נכתבה הפרשה הזאת להודיע כי הציל הקב"ה את עבדו וגאלו מיד חזק ממנו, וישלח מלאך ויצילהו. וללמדנו עוד שהוא לא בטח בצדקתו והשתדל בהצלה בכל יכלתו. ויש בה עוד רמז לדורות כי כל אשר אירע לאבינו עם עשו אחיו יארע לנו תמיד עם בני עשו, וראוי לנו לאחז בדרכו של צדיק שנזמין עצמנו לשלשת הדברים שהזמין הוא את עצמו, לתפלה ולדורון ולהצלה בדרך מלחמה, לברוח ולהנצל.

This parsha was written to reveal how Hashem rescued His servant Yaakov from a force mightier than he, and sent His angel to protect him.  The parsha further teaches us that Yaakov did not rely on the merit of his righteousness, but pursued every practical means to his salvation.  Moreover, the parsha is a symbol for generations to come, since everything that occurred to our Forefather in his struggle against Eisav is destined to occur to us in our own struggles against Eisav’s heirs.  It is therefore fitting that we follow the example set by the tzaddik, by preparing ourselves with prayer (as Yaakov prayed), gifts (as Yaakov sent gifts to Eisav), and military tactics (as Yaakov divided his family into two camps, so that one could escape if Eisav were to strike the other).
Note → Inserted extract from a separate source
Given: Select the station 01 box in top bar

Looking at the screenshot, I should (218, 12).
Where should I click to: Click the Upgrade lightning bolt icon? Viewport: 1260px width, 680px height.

The Ramban stresses the practical lessons we must glean from the deeds of our Forefathers, which were recorded in the Torah to guide us in all our ways.  Specifically in the case of Yaakov’s struggle against Eisav, the Torah provides us with a survival guide for our long, bitter sojourn in Golus.  There are times when we can bribe our enemies to loosen their cruel grasp upon us.  There are times when tactical maneuvers can prove efficient.  And there are times when our only hope is prayer.

In addition to the practical message contained herein, we also learn of the great reservoir of merit that Yaakov left for his descendants.  We draw from his great merit, when our own merit would prove insufficient.

The Ramban further explains that with every preparation Yaakov made for his confrontation with Eisav, he included a prayer that Hashem may rescue his descendants from Eisav’s heirs.

"ויאמר אם יבוא עשו אל המחנה האחת והכהו והיה המחנה הנשאר לפליטה" - והכונה בזה, כי יעקב יודע שאין זרעו כלו נופל ביד עשו, אם כן ינצל המחנה האחד על כל פנים.  וגם זה ירמוז שלא יגזרו עלינו בני עשו למחות את שמנו, אבל יעשו רעות עם קצתנו בקצת הארצות שלהם, מלך אחד מהם גוזר בארצו על ממוננו או על גופנו, ומלך אחר מרחם במקומו ומציל הפלטים. וכך אמרו בבראשית רבה אם יבא עשו אל המחנה האחת והכהו, אלו אחינו שבדרום, והיה המחנה הנשאר לפלטה, אלו אחינו שבגולה. ראו כי גם לדורות תרמוז זאת הפרשה.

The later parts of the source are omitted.